The MACRO news flow on the health of the consumer has been less than robust. At best the numbers on the consumer this week point to sluggish underlying trends, but the reality is that government continues to prop up the overall consumer picture. This has been the case for some time, and may continue, but a potent cocktail of slowing growth and accelerating inflation – we call it Jobless Stagflation – is starting to muddle the thoughts of the Central Planners in Washington, D.C.
INITIAL JOBLESS CLAIMS - AT A YTD HIGH
Say what you want about the weekly gyration in Initial Jobless claims, but nearly eight million unemployed people remain on the regular unemployment insurance program and extended and emergency benefits. Every week more and more continue to run out of the government handouts, making it all the more important that the private sector pick up the slack. Continued improvements in wage income are needed to replace falling government transfer payment income.
This week, the headline initial claims number fell 40,000 week-over-week to 434,000 (44,000 after a 4,000 upward revision to last week’s data); rolling claims rose 4,500 to 437,000 (are now up for the past 10 weeks) and even more importantly we are now at the YTD high. The Labor Department had attributed part of last week’s gain to a spring break holiday in New York that was not anticipated by seasonal factors.
As Josh Steiner pointed out in a Financials post this week, there is a tight correlation between jobs and the S&P 500 but, at present, a significant divergence has opened up. “The current divergence is among the widest we've seen in the last few years suggesting that either the market is due for a significant correction in the near-term or claims should fall precipitously in the next few weeks.”
For the second straight month, the NFIB small business index fell to 91.2 from March's 91.9; the index is up 10 points from the low of 81 set in March 2009. April's 91.2 print puts the index below its first quarter average of 93.5, and even below the fourth quarter average of 92.5.
Looking at some of the detail in the survey, expectations for the economy to improve over the next six months took a further step back, falling from -5% to -8%; the second straight month expectations have been negative and the lowest since August 2010. The net percent of small businesses planning to hire was 2% in April, unchanged from a month earlier. While hiring plans have been positive for seven consecutive months, progress has stalled.
When looking at a potential growth driver there are some contradictions.
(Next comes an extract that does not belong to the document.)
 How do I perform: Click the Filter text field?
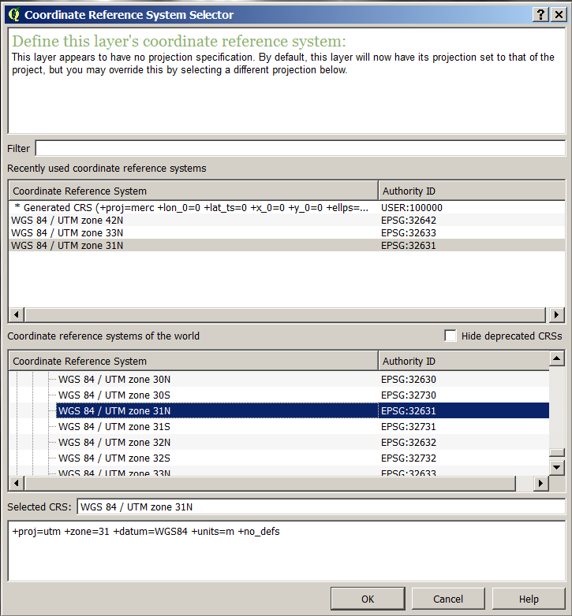[300, 148]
The NFIB assessments of credit conditions deteriorated in April; a net 9% of small businesses said credit was harder to obtain, down from March's 8%. This is in stark contrast to the latest Federal Reserve loan officer survey which reported its best readings on small-business loans supply and demand since 2005.
CONSUMER SPENDING - SLOWING
Although consumer spending growth remains healthy, the latest retail sales data suggest that growth may be slowing on the margin (including the issues with seasonal adjustment for Easter). The government reported that sales growth in April disappointed, with core sales growing 0.2% (the weakest result since December 2010. Yes, rising gasoline prices are taking a toll on sales at retailers and there are some signs that discretionary purchases are beginning to slow. Department stores and housing related retailers had a poor showing in April, while restaurants may be losing some share to the grocery store channel. The government’s attempt to increase take home pay from reduced social security withholding is being fully absorbed by higher gasoline prices. As noted above, the recent job picture is not good and wage income is growing only modestly and that growth is largely dependent on government. Therefore, the outlook for retail sales has become less certain and the risk to the downside is growing every week.
This week, the Bloomberg Consumer Comfort Index dropped to -46.9 in the period to May 8, the worst reading since March, from last week’s -46.2. Interestingly, sentiment suffered the most in the West, where gas prices are the highest in the country.
Although we are ending the week on a high note as the University of Michigan preliminary consumer sentiment index rose to 72.4 for May from a final reading of 69.8 in April. The increase was lead by the outlook for economic conditions which rose to 67.4 from 61.6. The barometer of current conditions declined to 80.2 from 82.5 in April. The decline in current conditions is reflective of the stagnant jobs picture and slowing wage growth.